* About this exercise: Leaving out all pictures, repeat exactly the lines from the one that holds "Terms Apply (53, 1864)" to the last line of the entries below.

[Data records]
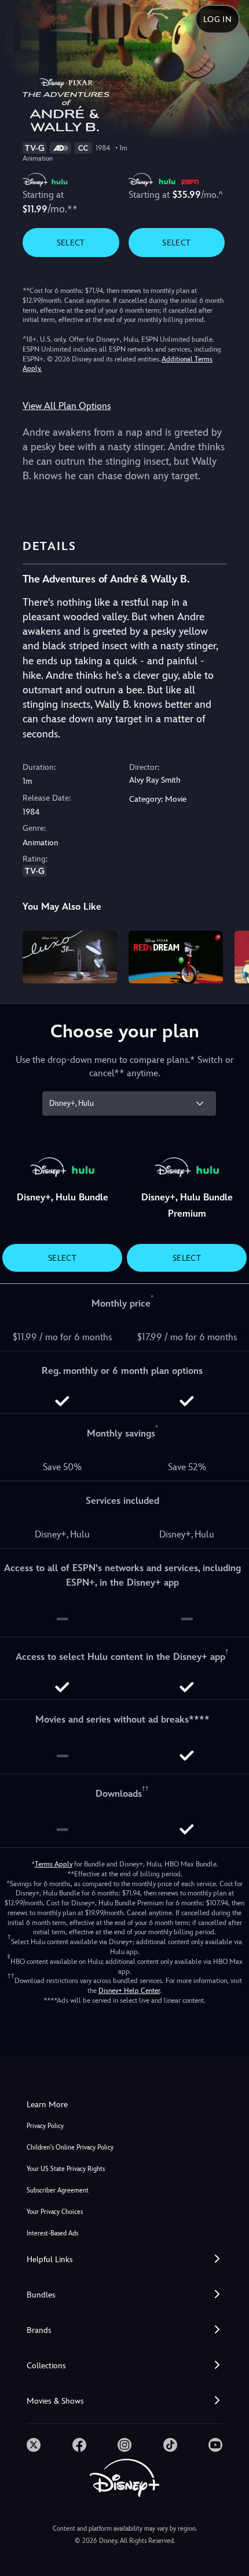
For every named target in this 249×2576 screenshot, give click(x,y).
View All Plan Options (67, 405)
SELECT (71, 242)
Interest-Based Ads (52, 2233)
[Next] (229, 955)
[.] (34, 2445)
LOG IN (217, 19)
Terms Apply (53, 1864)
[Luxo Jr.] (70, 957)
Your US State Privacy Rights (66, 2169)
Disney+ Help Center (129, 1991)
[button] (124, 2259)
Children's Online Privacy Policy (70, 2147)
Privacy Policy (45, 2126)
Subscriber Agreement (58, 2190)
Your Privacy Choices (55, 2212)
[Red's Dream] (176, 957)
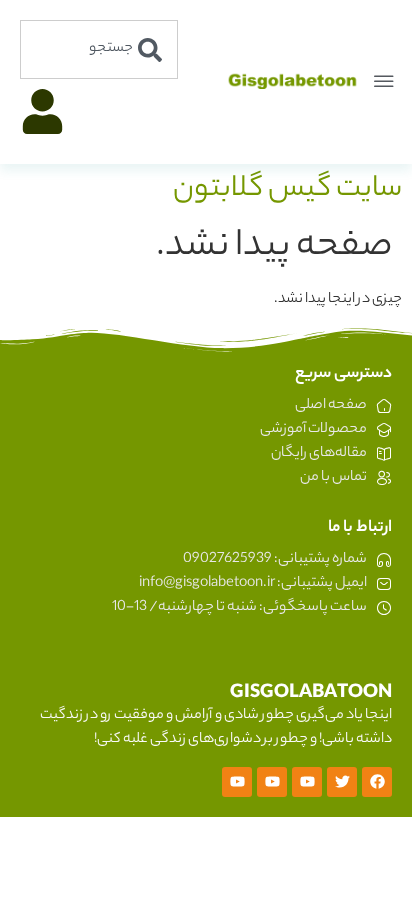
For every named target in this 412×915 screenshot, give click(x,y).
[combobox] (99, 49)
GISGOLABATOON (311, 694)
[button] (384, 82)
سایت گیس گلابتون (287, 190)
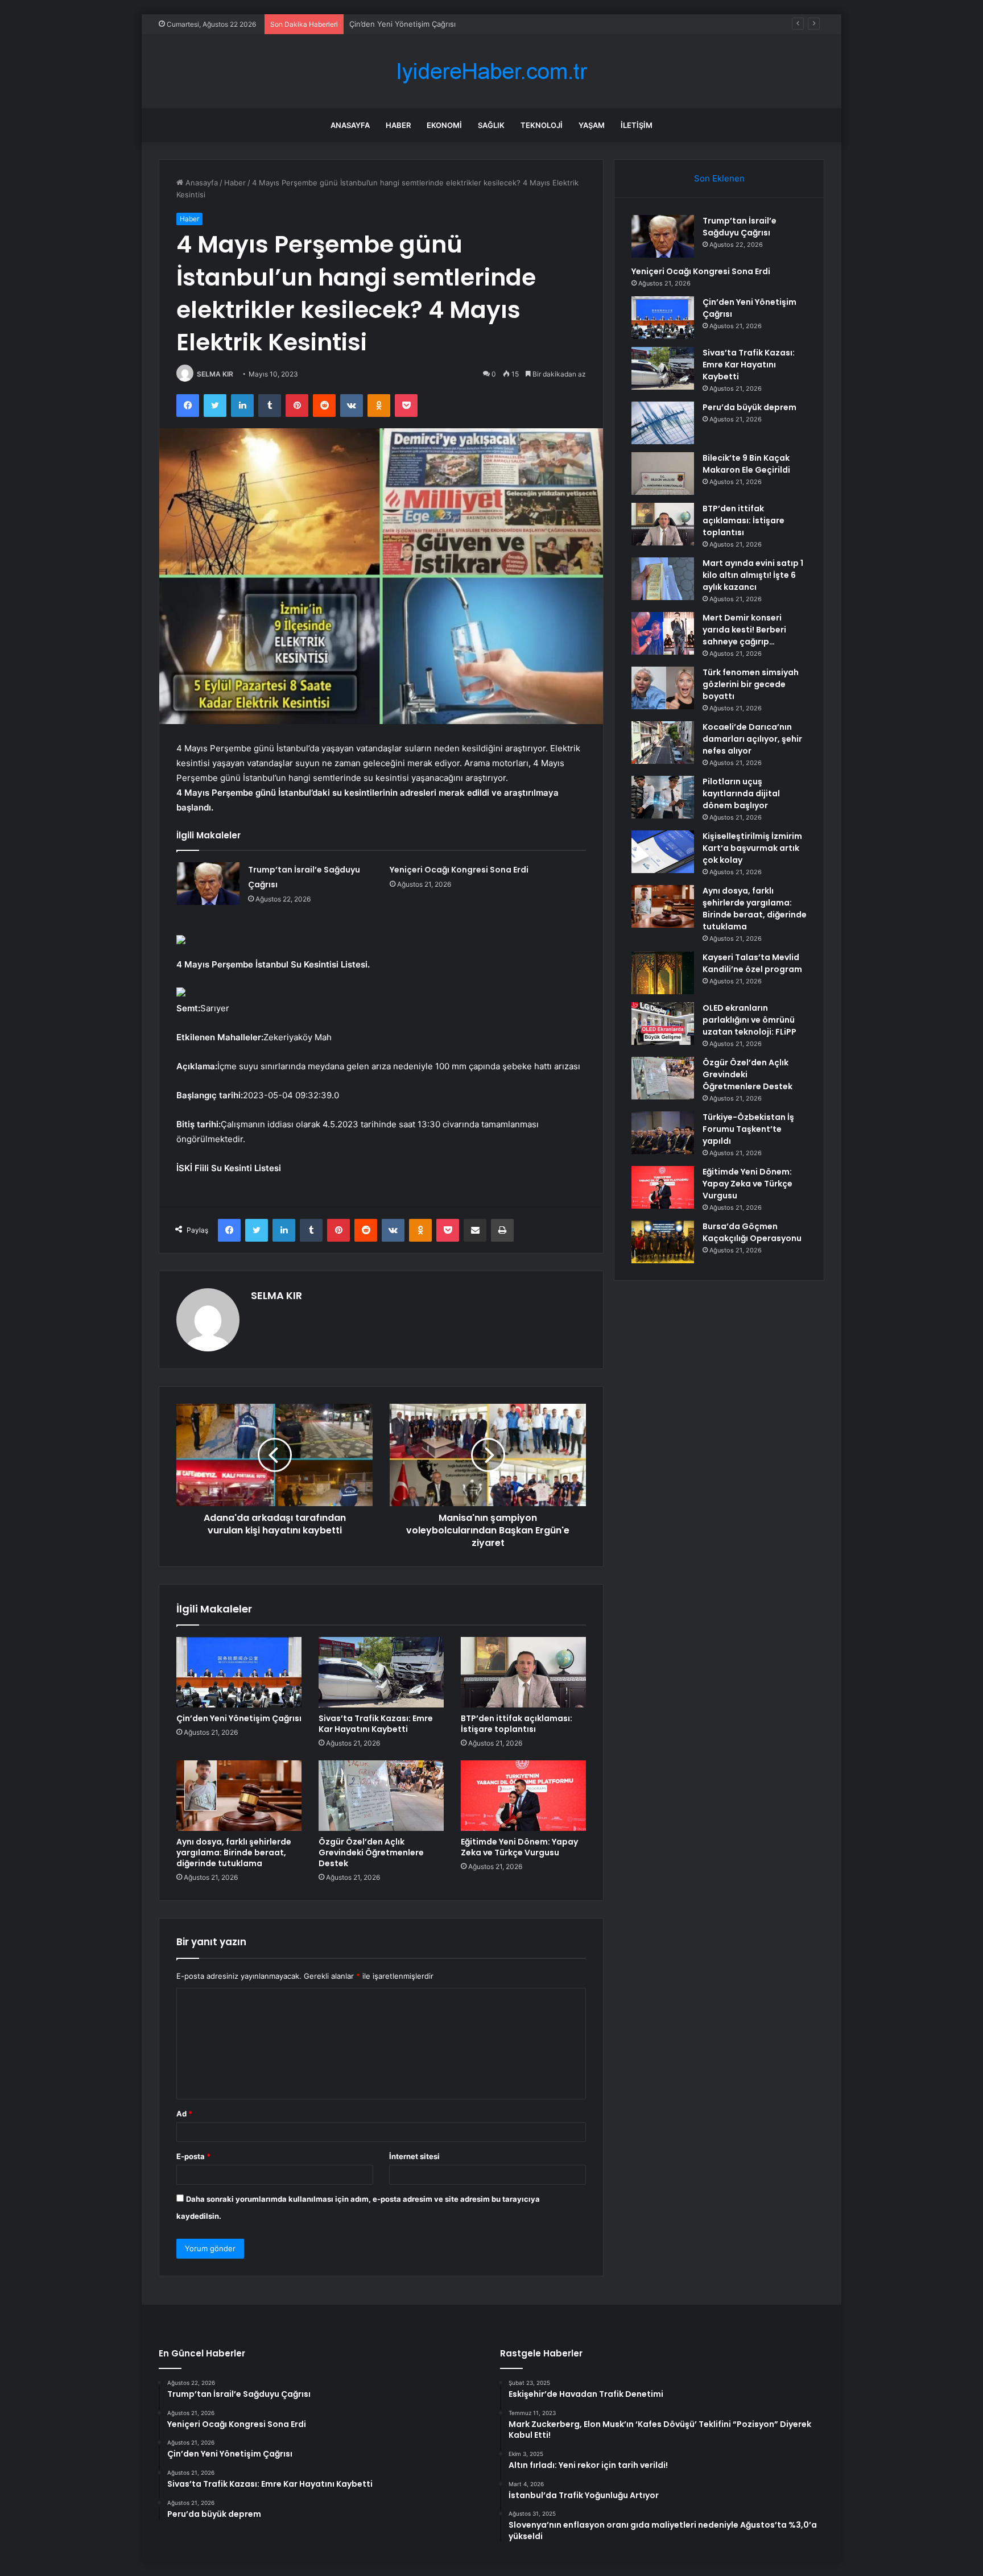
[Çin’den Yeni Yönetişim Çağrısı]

* Output below:
Terms Apply (53, 1864)
[Luxo Jr.] (70, 957)
Your US State Privacy Rights (66, 2169)
Disney+ Help Center (129, 1991)
[button] (124, 2259)
Children's Online Privacy Policy (70, 2147)
Privacy Policy (45, 2126)
Subscriber Agreement (58, 2190)
Your Privacy Choices (55, 2212)
[Red's Dream] (176, 957)
For every named target in this 412×915 screenshot, give click(x,y).
[combobox] (99, 49)
GISGOLABATOON (311, 694)
[button] (384, 82)
سایت گیس گلابتون (287, 190)
[Çin’den Yeni Yönetişim Çağrısı]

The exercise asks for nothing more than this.